* WORK ORDER
The response must reproduce every record in full.

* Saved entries
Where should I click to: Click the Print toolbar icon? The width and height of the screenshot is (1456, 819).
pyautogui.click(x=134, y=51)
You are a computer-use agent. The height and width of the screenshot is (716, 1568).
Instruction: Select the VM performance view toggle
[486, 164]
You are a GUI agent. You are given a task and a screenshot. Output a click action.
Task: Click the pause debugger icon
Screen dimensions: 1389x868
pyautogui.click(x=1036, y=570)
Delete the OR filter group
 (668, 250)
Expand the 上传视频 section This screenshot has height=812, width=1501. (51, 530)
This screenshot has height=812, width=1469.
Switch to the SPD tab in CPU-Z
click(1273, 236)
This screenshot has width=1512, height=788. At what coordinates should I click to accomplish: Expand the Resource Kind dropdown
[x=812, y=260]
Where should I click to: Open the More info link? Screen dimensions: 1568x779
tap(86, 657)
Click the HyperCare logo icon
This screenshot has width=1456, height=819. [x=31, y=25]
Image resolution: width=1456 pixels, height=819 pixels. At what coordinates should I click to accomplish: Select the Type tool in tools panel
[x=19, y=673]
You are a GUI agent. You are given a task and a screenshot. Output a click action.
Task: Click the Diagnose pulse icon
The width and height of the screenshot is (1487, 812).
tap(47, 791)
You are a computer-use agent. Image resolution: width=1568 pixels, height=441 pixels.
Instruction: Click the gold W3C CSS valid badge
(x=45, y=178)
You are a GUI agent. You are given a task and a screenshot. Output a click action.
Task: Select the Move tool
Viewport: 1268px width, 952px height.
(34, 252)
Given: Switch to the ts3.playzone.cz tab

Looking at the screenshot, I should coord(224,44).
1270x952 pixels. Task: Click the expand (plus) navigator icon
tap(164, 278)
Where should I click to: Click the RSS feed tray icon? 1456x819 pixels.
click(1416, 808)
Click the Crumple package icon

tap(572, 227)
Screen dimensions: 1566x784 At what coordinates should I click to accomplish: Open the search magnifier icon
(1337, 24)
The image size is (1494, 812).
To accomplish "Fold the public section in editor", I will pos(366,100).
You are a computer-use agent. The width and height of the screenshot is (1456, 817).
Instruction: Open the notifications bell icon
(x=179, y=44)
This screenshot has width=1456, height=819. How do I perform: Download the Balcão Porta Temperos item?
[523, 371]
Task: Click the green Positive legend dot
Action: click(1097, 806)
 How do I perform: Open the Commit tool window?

* ANSWER TO THE EXERCISE
Where should I click to: Click the Print toolbar icon? The width and height of the screenshot is (1456, 819).
pyautogui.click(x=134, y=51)
You are a computer-use agent. The height and width of the screenshot is (716, 1568).
Instruction: Select the VM performance view toggle
[486, 164]
You are a GUI agent. You are given a task and a screenshot. Output a click action.
Task: Click the pause debugger icon
Screen dimensions: 1389x868
pyautogui.click(x=1036, y=570)
Delete the OR filter group
 (668, 250)
Expand the 上传视频 section This screenshot has height=812, width=1501. (51, 530)
This screenshot has height=812, width=1469.
Switch to the SPD tab in CPU-Z
click(1273, 236)
This screenshot has width=1512, height=788. At what coordinates should I click to accomplish: Expand the Resource Kind dropdown
[x=812, y=260]
Where should I click to: Open the More info link? Screen dimensions: 1568x779
tap(86, 657)
Click the HyperCare logo icon
This screenshot has width=1456, height=819. [x=31, y=25]
Image resolution: width=1456 pixels, height=819 pixels. At what coordinates should I click to accomplish: Select the Type tool in tools panel
[x=19, y=673]
You are a GUI agent. You are given a task and a screenshot. Output a click action.
Task: Click the Diagnose pulse icon
The width and height of the screenshot is (1487, 812).
tap(47, 791)
You are a computer-use agent. Image resolution: width=1568 pixels, height=441 pixels.
Instruction: Click the gold W3C CSS valid badge
(x=45, y=178)
You are a GUI agent. You are given a task and a screenshot. Output a click action.
Task: Select the Move tool
Viewport: 1268px width, 952px height.
(34, 252)
Given: Switch to the ts3.playzone.cz tab

Looking at the screenshot, I should coord(224,44).
1270x952 pixels. Task: Click the expand (plus) navigator icon
tap(164, 278)
Where should I click to: Click the RSS feed tray icon? 1456x819 pixels.
click(1416, 808)
Click the Crumple package icon

tap(572, 227)
Screen dimensions: 1566x784 At what coordinates should I click to accomplish: Open the search magnifier icon
(1337, 24)
The image size is (1494, 812).
To accomplish "Fold the public section in editor", I will pos(366,100).
You are a computer-use agent. The width and height of the screenshot is (1456, 817).
Instruction: Open the notifications bell icon
(x=179, y=44)
This screenshot has width=1456, height=819. How do I perform: Download the Balcão Porta Temperos item?
[523, 371]
Task: Click the green Positive legend dot
Action: click(1097, 806)
 How do I perform: Open the Commit tool window?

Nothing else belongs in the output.